A few years ago you could hardly open the tech press without reading about new service offerings — software-as-a-service (SaaS), platform-as-a-service (PaaS) and so on. We don’t hear these expressions quite so often today, simply because these services are now familiar, well-established features of the IT ecosystem.
But there is one fast-growing technology that IT professionals need to know about — and be on guard against. Call it cybercrime-as-a-service (CaaS). Bad actors no longer need to rely on their own abilities and resources to carry out exploits. An expanding range of tools and technologies, from exploit kits to ransomware, are available to help cybercriminals build threats and launch attacks.

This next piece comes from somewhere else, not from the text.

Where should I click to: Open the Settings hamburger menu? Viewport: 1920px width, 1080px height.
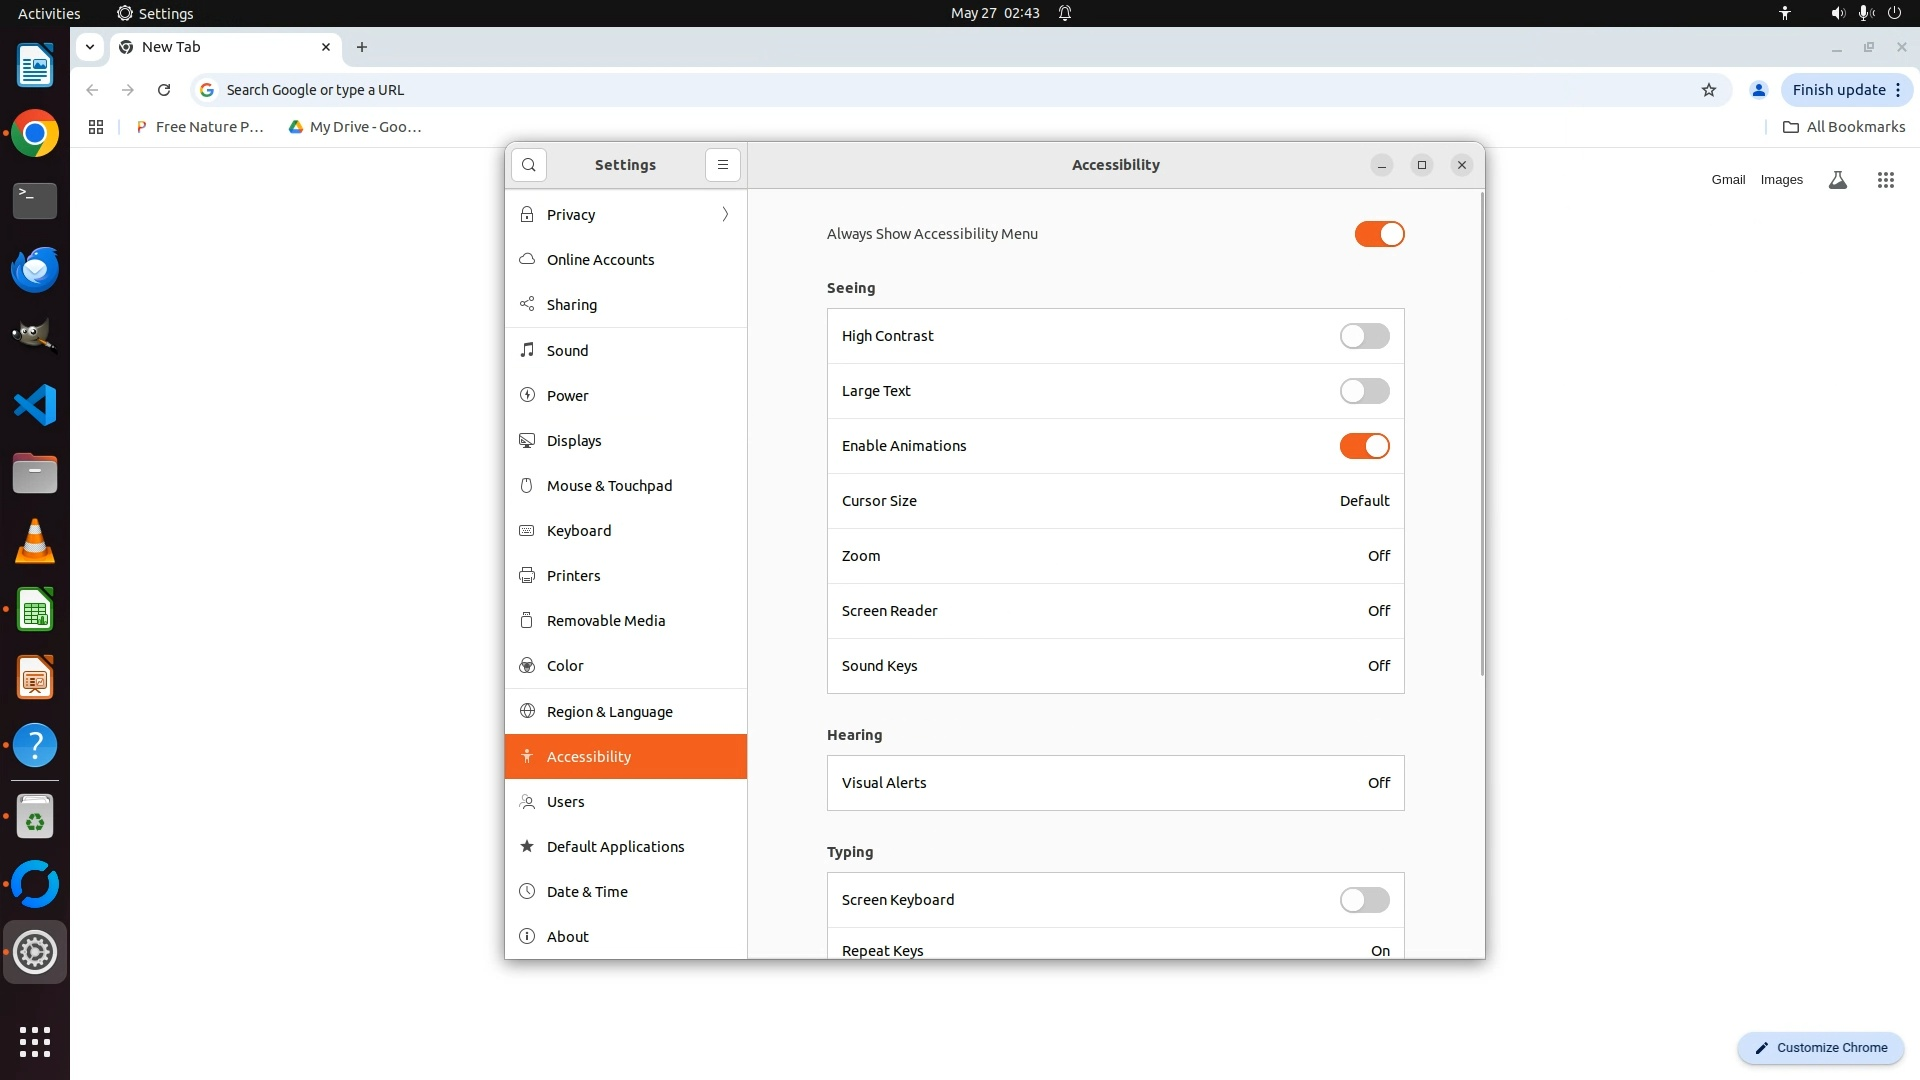click(722, 165)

Cybercrime-as-a-Service Explodes Onto the Scene
According to CIO Insight, a threat index created by network control solution provider Infoblox showed that cybercrime-as-a-service is growing at an explosive pace. The DNS Threat Index measures the number of malicious websites relative to a baseline average from 2013 to 2014.
With this baseline defined as 100, the index for the most recent reporting period, the first quarter of 2016 stands at 137. It stood at 128 in Q4 of 2015, representing an impressive growth rate of 7 percent over a single quarter.
These malicious sites offer a wide range of services for cybercriminals to leverage. Exploit kits that automate the development and delivery of malware are a well-established industry. The now-defunct Angler exploit kit was the industry leader, although an older exploit kit, RIG, has undergone a new surge in popularity.
Ransomware Goes Big Time
The hottest growth segment in cybercrime-as-a-service is ransomware, a technique that uses encryption technology to deny victims access to their own data until they pay up. The number of ransomware domains tracked in the DNS Threat Index has increased 35 times from its baseline value.
Ransomware has hit the big time — not just in the sheer number of malicious websites involved, but also in the scale of attacks and the nature of the targets. Ransomware used to be associated with small-scale attacks aimed largely at consumers or small businesses. Now, enterprise-strength ransomware attacks can target even the largest organizations.
Download the complete Ransomware Response Guide from IBM X-Force
Cybercrime as a Global Threat
Until this year, the majority of malicious domains were registered in the U.S., including both domains created for cybercrime and previously legitimate domains hijacked by bad actors. U.S.-registered domains still account for the largest share of new malicious domains (41 percent).
But five other countries now account for half of new malicious domains: Portugal, Russia, Netherlands, the U.K. and Iceland. These countries’ web presences share little in common beyond being favorites of the cybercrime-as-a-service industry, which is clearly adept at shifting resources at will.
For prospective targets such as you and your organization, there is no difference between attackers who leverage CaaS tool and those who use their own resources. If there is a specific lesson to be learned, it is that cybersecurity cannot be provided in isolation but must draw on cooperation to build a defensive system as flexible and powerful as the fast-growing cybercrime ecosystem.